Yesterday, the long trade we suggested for Bitcoin was to enter at US$9,450 and getting out at US$9,520 with a stop loss at US$9,420 – this trade was in the money.
The short for Bitcoin was to wait till Bitcoin cleared US$9,550 and short from that level to US$9,400, with a short cover at US$9,600 – this was also a profitable trade.
Looking over the next 24 hours, a bullish uptick is entirely possible. Having bounced back from the support at US$9,300, Bitcoin is likely to test US$9,500 again and if it sustains that level, may rally to US$9,700.
Longs for Bitcoin can consider entering at US$9,450 and selling at US$9,550, with a stop loss at US$9,400.
A short trade for Bitcoin would need to wait till it clears US$9,550 and short to US$9,300 again, with a short cover at US$9,650.
Ethereum Extreme Volatility
Ethereum had an extremely volatile 24 hours, testing highs and lows alike in relatively short order.
Ethereum shot past US$237 at one stage and fell below US$228 before retracing its wider range between US$230.50 and US$235.50 to now trade at US$233 (GMT 0300).
The long trade we suggested yesterday was to get in at US$232.80 and take profits at US$235 with a stop loss at US$232 – this trade was profitable.
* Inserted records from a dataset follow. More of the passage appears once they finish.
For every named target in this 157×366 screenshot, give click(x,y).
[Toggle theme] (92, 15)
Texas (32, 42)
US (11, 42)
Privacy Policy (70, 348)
The short trade for Ethereum we suggested was to wait for an entry at US$235.50 and to take profit all the way down to US$230, with a short cover at US$237 – this trade was also profitable.
Because Ethereum tested US$228 and bounced rapidly above it, US$230 looks like a safe level of support (for now) and expect Ethereum to make another run at US$235.
Longs for Ethereum can try to get in at US$233.70 and take profit at US$234, with a stop loss at US$233.
Shorts for Ethereum should enter at US$235 and short to US$231 with a short cover at US$237.
Ethereum will track sideways for the next 24 hours or so, and is likely to continue trading rangebound between a wider range of US$230 and US$236.